Une démarche louable

Cette démarche d’innovation dans la fonction publique, le Syndicat de la Fonction Publique la souhaite de longue date. Aussi, nous ne pouvons que nous féliciter de celle-ci et des bonnes intentions qui l’accompagnent.

Nous n’avons aucun doute sur la volonté des agents de la fonction publique de voire notre institution se moderniser et offrir un service public plus accessible, de meilleure qualité et finalement simplifié pour les utilisateurs.

En ce qui concerne les nouveaux modes de travail et de management, là encore nous sommes persuadés que les agents de la fonction publique, dans leur très grande majorité, sont en attente d’un renouveau… Le risque est malheureusement qu’ils soient en attente encore très longtemps.

Lorsque des chefs de service comme Madame Solange CALISSI, Directrice des Impôts et des Contributions Publiques (DICP) ou Monsieur Eric DEAT, Directeur de la Modernisation et des Réformes de l’Administration (DMRA) s’engagent, nous n’avons aucun doute quant à leurs intentions et leur profonde envie de voir évoluer l’institution à laquelle ils appartiennent. Ils sont sincères, n’en doutons pas. Avant d’être des chefs de service, ils sont des agents de la fonction publique qui ont servi pendant des années et qui ont donc une expérience sérieuse de ce qu’est le service public.

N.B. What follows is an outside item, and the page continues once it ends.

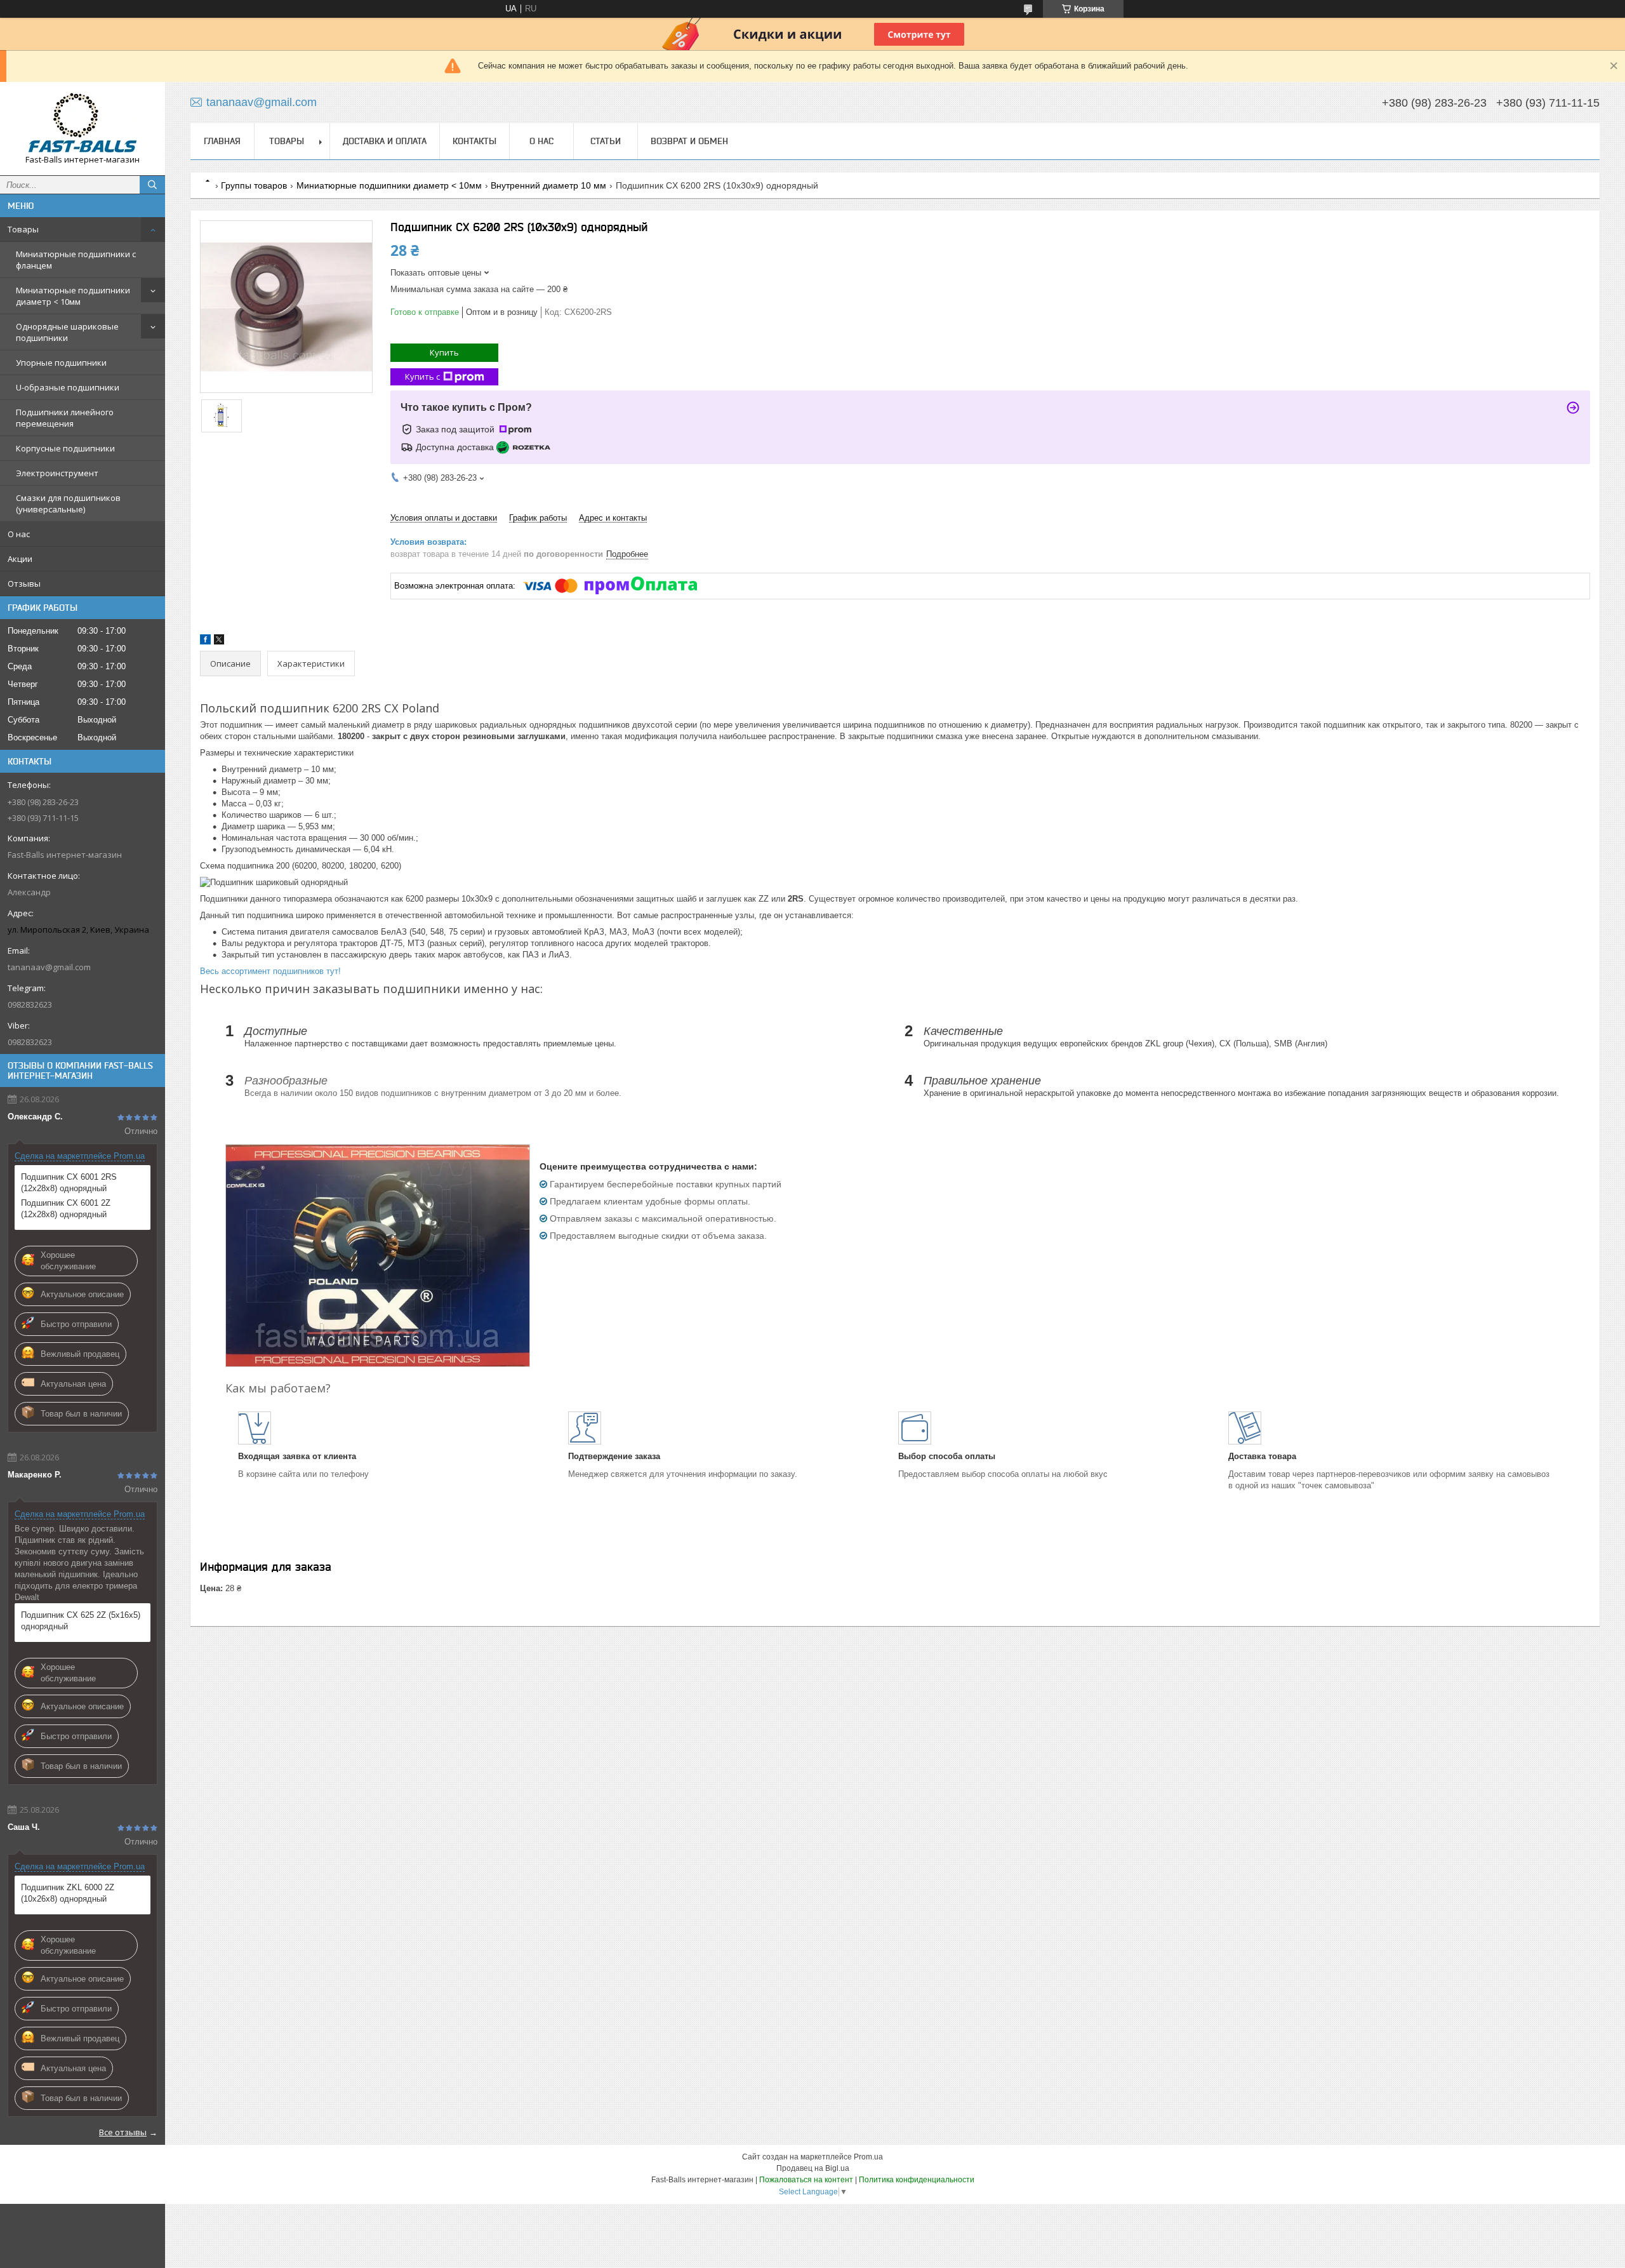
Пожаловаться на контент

Qui sont « les acteurs de la vie publique » ?

Les agents eux-mêmes sont les plus pertinents pour définir la meilleure façon de rendre le service public aux usagers. Et parmi eux, les agents de proximité, ceux qui sont véritablement au contact des usagers, possèdent la plus grande légitimité.

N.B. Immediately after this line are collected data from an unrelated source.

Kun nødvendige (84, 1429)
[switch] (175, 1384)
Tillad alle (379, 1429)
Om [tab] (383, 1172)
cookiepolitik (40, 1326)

Pourtant, nous n’avons nullement connaissance d’une quelconque écoute de leurs points de vue, même récemment. In fine, c’est pourtant eux qui devront faire le lien entre l’administration et les administrés. Ce ne sont pas les cadres isolés dans leurs bureaux qui seront au contact des usagers. Si dès le départ les agents de proximité sont exclus de la démarche, ils ne pourront pas s’approprier le projet et le rendre concret.

A notre connaissance, aucune réunion ne s’est tenue entre les représentants syndicaux et l’administration autour de ce projet d’innovation. D’ailleurs, nous n’avons reçu aucune invitation pour cet événement, ce qui traduit d’une certaine façon la considération de notre administration pour les représentants des agents de la fonction publique.

Sur quelles bases ont donc été définis les nouveaux modes de travail et les nouveaux modes de management ?

Y a-t-il eu une étude, une enquête, pour sous-tendre les décisions à venir ? L’objectif à atteindre aurait-il été fixé sans aucune concertation ? Par le haut ? Cet objectif est-il connu de tous les agents de la fonction publique ?

Dès lors, lorsque le gouvernement écrit que cette démarche « incarne une ambition partagée par l’ensemble des acteurs de la vie publique », il est légitime de se demander si, pour nos dirigeants, les agents de la fonction publique font véritablement partie des acteurs de la vie publique !

Une démarche soi-disant initiée en 1998

Les autorités publiques sont intervenues à plusieurs reprises pour souligner que cette démarche aurait été initiée dès 1998. Si une telle ancienneté s’avérait exacte, comment ne pas s’affliger des maigres résultats obtenus en près de 25 ans! Quel aveu d’échec !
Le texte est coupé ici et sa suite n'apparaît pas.